[Data supplied Boundary: Start]

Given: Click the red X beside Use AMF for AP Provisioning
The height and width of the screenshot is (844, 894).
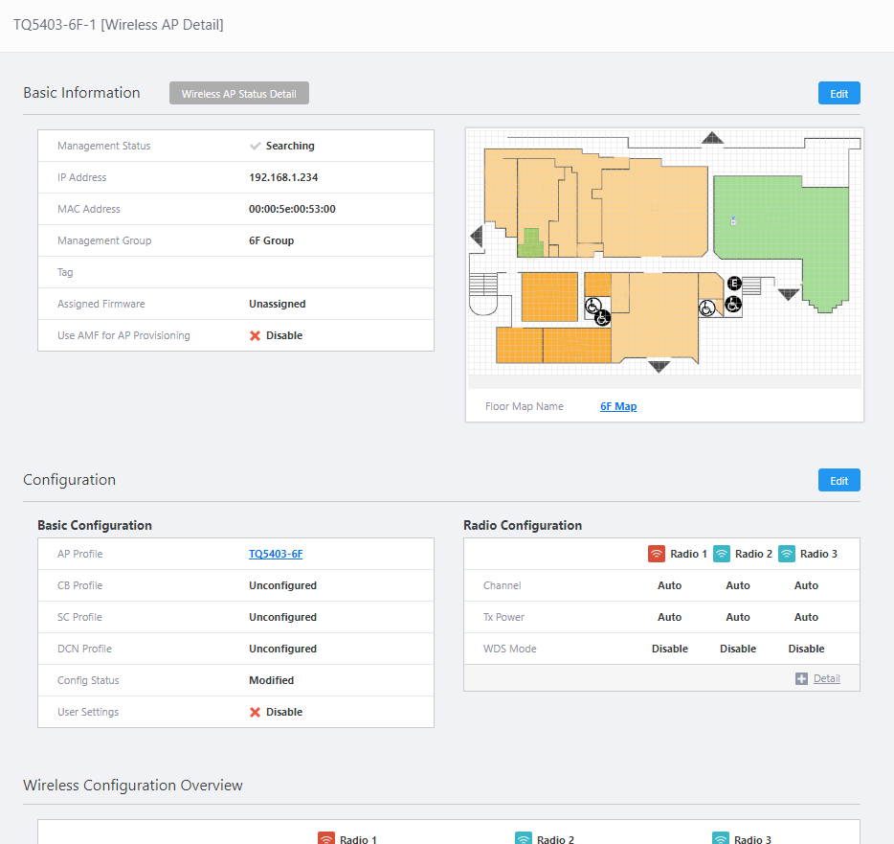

[Data supplied Boundary: End]
[Data supplied Boundary: Start]

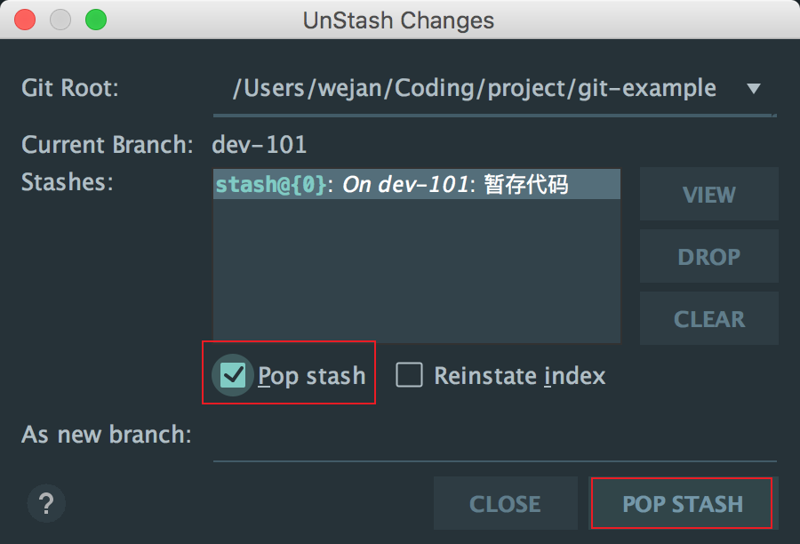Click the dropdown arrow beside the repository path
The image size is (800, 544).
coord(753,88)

[Data supplied Boundary: End]

> **Activity**: Could you write out, exactly as they stand, only the lines above that begin at the line with "Given: Click the" and stop after the line with "The height and"?

> **Answer to the problem**:
Given: Click the red X beside Use AMF for AP Provisioning
The height and width of the screenshot is (844, 894).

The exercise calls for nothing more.